How do you solve Number of Students Doing Homework at a Given Time on LeetCode?

Number of Students Doing Homework at a Given Time (LeetCode #1450) can be solved using Brute Force or Optimal Solution. The optimal approach is Optimal Solution with O(n) time complexity and O(1) space complexity. Key insight: Understanding intervals is crucial; queryTime must be checked against both start and end times.

What is the brute force solution for Number of Students Doing Homework at a Given Time?

The brute force approach for Number of Students Doing Homework at a Given Time is Brute Force, with O(n) time complexity and O(1) space complexity. We can simply check each student's start and end time to see if the queryTime falls within that range. This is straightforward but inefficient for larger inputs. The optimal Optimal Solution approach improves this to O(n).

What algorithm or data structure is used to solve Number of Students Doing Homework at a Given Time?

Number of Students Doing Homework at a Given Time uses the following concepts: Array. The recommended patterns to study are: Array, Interval Checking.

What are the interview tips for Number of Students Doing Homework at a Given Time?

Always clarify the problem and constraints before jumping into coding. Think about edge cases and test your solution against them. Explain your thought process while coding; it shows your understanding and helps interviewers follow your logic.

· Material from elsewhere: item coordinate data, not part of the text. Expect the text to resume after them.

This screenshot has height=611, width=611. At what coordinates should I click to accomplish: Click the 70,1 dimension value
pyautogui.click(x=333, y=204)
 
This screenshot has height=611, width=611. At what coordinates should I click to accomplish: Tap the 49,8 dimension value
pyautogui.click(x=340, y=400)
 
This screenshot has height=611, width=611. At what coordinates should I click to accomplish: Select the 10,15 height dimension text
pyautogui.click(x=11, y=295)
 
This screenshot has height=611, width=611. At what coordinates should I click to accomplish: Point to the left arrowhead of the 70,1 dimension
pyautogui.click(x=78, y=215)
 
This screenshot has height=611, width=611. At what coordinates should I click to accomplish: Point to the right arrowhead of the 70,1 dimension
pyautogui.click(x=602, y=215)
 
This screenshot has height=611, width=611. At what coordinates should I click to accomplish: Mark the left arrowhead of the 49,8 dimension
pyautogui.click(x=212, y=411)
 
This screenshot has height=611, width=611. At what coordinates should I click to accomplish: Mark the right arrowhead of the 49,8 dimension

What are common mistakes when solving Number of Students Doing Homework at a Given Time?

Failing to include the boundaries (inclusive checks) when comparing queryTime with startTime and endTime. Not considering edge cases, such as when only one student is present.

#1450

Number of Students Doing Homework at a Given Time

Easy

ArrayArrayInterval Checking

LeetCode ↗

Approaches

Brute ForceOptimal

Complexity Comparison

	Brute Force	Optimal Solution★
Time	O(n)	O(n)
Space	O(1)	O(1)

💡

Intuition

Time O(n)Space O(1)

The brute force approach is already efficient for the given constraints, but we can ensure clarity and maintainability by using a more structured approach with list comprehensions or functional programming.

⚙️

Algorithm

2 steps

1Step 1: Use a list comprehension or filter to count students whose queryTime falls within their start and end times.
2Step 2: Return the length of the resulting list.

solution.py2 lines

1def busyStudents(startTime, endTime, queryTime):
2    return sum(1 for s, e in zip(startTime, endTime) if s <= queryTime <= e)

ℹ

Complexity note: The time complexity remains O(n) since we still iterate through the list of students once. The space complexity is O(1) as we do not use any additional data structures that grow with input size.

1Understanding intervals is crucial; queryTime must be checked against both start and end times.
2Using list comprehensions or functional programming can lead to cleaner and more maintainable code.

Solutions and explanations are original Tejav content. Problem titles © LeetCode — use the LeetCode button above for the full problem statement.